Oh, those silly finance ministers. Michael, on the other hand, is the James Bond of international finance: "I have a very clear view of what I want all the time," he said. The reporter, Brendan Greeley, catches precisely an aspect of our Michael that we've all seen: "He has a way of interrupting his stories with his own laughter."

Michael gave us some insight into truth and cover stories. Remember how we were told, from late 2010 onwards, to be grateful we were being "bailed out"? Some of us said we weren't being bailed out, that French and German bankers and bondholders were being bailed out, and that the money was being temporarily run through Ireland, so we got to take it on as debt.

The pet economists and other experts explained that this was nonsense – it's the gap between exchequer income and spending that matters. However, now that the bondholders have been paid, and we've taken on their debts, the cover story can be adjusted.

"We took one for the team!" Michael told BusinessWeek. The exclamation mark is BusinessWeek's, inserted to note Michael's visible excitement. "And it's known in Europe", he added proudly. "The main bondholders were the French and German banks. Everyone knows who was rescued, you know?"

Eh, apart from the mugs who bought the cover story.

"So, like, lads, we took one for the team", Michael is quoted in BusinessWeek. Did ye hear that, lads, he's asking the global business and political elite. We did you a big favour. And now we're on our knees again, asking ye to give us an oul' break – ah, go on, sir, help us out with our debt burden, wouldya, sir, wouldya?

I don't remember being asked to "take one for the team". Were you asked? Is a debt that was accrued under false pretences a true debt? And what is this team, who are the main players, what game are they playing?

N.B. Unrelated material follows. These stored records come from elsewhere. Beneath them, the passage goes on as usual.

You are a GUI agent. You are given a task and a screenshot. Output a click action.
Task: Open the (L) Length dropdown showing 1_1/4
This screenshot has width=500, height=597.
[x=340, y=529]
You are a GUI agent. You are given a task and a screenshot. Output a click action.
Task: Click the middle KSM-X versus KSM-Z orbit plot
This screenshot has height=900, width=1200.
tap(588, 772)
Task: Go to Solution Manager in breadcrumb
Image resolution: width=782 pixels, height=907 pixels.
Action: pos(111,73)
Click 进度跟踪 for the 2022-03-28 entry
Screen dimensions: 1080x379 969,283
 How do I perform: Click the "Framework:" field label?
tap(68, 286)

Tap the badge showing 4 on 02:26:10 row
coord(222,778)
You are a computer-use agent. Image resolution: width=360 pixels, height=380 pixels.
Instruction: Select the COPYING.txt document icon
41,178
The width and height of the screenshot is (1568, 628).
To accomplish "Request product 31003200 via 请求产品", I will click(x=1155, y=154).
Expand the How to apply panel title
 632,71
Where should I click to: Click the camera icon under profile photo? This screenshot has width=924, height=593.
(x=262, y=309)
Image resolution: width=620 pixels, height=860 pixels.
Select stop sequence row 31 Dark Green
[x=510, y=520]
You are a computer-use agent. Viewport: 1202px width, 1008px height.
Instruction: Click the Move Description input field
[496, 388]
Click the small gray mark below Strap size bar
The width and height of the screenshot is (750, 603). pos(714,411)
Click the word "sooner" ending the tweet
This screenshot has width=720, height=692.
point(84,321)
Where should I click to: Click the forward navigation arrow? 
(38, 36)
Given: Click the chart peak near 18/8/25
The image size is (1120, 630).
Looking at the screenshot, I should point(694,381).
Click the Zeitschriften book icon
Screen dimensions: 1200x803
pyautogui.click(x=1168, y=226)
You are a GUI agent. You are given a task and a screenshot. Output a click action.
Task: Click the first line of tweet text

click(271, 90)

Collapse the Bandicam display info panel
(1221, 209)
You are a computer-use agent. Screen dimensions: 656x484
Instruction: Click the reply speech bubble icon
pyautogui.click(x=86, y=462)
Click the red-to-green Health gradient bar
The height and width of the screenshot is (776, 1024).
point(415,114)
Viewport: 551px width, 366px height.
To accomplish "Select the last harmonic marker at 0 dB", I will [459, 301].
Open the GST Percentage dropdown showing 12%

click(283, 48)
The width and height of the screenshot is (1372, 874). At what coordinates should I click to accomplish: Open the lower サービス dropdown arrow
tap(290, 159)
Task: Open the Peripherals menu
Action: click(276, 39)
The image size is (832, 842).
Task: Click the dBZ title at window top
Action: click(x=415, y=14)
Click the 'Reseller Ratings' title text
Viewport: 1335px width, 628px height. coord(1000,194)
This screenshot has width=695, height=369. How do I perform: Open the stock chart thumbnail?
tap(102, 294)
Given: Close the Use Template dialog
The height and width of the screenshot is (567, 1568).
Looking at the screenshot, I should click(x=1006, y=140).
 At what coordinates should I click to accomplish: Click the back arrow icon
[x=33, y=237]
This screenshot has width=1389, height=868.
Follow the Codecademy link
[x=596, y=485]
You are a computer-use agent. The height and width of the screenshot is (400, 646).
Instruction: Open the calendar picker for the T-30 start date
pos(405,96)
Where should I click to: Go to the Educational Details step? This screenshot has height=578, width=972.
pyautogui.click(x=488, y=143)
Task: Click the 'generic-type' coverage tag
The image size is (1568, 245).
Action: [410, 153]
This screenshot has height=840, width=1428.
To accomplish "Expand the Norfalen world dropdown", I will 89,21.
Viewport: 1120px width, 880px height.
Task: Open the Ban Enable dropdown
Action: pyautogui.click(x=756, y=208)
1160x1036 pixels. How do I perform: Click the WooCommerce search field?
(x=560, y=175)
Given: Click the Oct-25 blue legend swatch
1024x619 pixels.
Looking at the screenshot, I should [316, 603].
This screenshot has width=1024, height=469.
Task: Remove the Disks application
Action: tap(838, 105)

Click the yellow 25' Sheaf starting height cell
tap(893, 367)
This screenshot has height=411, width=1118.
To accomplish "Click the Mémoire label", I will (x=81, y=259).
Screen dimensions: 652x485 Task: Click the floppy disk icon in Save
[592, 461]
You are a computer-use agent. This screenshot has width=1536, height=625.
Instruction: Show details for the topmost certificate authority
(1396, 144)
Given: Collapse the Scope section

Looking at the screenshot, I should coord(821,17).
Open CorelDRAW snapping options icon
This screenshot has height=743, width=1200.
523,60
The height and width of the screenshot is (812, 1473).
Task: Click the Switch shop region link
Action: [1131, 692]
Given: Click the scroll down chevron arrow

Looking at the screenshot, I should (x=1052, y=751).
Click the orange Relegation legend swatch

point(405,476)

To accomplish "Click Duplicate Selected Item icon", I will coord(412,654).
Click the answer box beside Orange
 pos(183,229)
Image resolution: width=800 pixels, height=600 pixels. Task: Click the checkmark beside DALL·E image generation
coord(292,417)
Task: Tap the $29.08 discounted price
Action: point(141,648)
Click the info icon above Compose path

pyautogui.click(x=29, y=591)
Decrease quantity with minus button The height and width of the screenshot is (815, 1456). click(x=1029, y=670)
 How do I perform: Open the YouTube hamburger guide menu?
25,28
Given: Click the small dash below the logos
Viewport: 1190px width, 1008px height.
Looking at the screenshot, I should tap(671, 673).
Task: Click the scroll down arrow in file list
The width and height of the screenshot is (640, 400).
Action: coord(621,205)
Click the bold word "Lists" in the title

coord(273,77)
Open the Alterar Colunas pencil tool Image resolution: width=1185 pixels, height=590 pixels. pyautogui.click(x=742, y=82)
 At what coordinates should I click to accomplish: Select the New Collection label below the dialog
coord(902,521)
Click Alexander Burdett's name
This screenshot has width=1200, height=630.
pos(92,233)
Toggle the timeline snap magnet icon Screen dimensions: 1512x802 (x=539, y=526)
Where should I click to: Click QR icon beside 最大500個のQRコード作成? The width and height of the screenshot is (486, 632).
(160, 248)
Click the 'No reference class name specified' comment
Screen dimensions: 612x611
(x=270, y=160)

Well, the new Anglo Tapes give us an angle on that. As the financial system melted down, Anglo executives got the word that "significant money" was coming out of AIB and Bank of Ireland, "and going into German bunds". This was from "the high private client side". Indeed, the amounts of money were "quite shocking". Maybe half a billion over a couple of days.

"Super high net worth" individuals, who had benefited from the Celtic Tiger nonsense, were now shifting their money to Germany. These included the merely rich and the truly richest among us. On to the German lifeboat, let the mugs take the hit.

One incident comes to mind. People were uneasy about the banks. A postmaster rang RTE's Liveline and said that ordinary people were taking money out of the banks and putting it into the post office. Listeners joined in with anecdotal evidence. Were the banks in trouble? A reasonable question.

These were the people with life savings, earned through hard work – not the windfall proceeds of Celtic Tiger speculation. Among the elite, we learnt later, there was turmoil – bloody taxi drivers and hairdressers had the cheek to discuss the financial crisis on radio – they were talking down the economy, it had to be stopped.

Brian Lenihan rang RTE, senior management put the gag on Liveline and privately badmouthed the programme. And if there's a similar panic in the future – and the way the banks have been left in charge of our lives, there will be – the same attitude will prevail.

Truth for the insiders, and cover stories for the mugs, that's the way it works.